══ Listed records ══

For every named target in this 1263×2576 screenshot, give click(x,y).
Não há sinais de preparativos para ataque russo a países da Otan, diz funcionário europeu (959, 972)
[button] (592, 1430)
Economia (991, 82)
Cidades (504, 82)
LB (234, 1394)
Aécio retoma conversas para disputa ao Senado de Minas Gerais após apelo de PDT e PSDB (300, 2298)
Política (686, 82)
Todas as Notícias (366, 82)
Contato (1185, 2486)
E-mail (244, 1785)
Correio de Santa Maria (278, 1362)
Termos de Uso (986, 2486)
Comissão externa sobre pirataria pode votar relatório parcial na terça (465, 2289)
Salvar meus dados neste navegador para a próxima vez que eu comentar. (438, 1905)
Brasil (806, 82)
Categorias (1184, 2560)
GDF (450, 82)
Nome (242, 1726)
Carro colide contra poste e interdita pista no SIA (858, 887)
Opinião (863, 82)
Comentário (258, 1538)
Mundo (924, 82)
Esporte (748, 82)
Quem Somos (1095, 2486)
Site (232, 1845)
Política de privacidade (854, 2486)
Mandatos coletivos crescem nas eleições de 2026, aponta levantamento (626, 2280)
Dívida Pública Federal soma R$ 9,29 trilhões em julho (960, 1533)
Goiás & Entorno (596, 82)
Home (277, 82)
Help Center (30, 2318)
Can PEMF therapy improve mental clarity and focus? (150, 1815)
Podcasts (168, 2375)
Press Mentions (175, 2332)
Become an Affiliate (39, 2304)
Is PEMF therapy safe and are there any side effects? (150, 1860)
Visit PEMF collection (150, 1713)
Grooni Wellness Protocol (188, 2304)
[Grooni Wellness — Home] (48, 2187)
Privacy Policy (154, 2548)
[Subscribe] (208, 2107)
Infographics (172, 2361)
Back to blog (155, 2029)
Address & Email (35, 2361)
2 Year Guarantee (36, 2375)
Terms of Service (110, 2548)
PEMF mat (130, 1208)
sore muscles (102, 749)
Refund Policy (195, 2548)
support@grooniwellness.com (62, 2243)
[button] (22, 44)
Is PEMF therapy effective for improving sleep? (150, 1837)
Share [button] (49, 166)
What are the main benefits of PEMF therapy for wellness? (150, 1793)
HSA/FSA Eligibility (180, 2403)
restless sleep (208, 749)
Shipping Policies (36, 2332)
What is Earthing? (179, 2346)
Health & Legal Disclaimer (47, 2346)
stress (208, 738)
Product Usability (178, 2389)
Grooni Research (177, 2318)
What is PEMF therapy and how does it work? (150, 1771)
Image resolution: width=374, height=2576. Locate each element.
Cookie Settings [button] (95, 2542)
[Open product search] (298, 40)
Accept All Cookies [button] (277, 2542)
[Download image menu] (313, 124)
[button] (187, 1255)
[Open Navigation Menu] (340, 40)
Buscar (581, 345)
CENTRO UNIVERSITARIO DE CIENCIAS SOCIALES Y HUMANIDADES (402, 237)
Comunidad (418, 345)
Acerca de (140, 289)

═══

▶ **Work item**
The lines to return are those with the string "What" in them; copy each from the entries above.

▶ **Response to the exercise**
What are the main benefits of PEMF therapy for wellness? (150, 1793)
What is Earthing? (179, 2346)
What is PEMF therapy and how does it work? (150, 1771)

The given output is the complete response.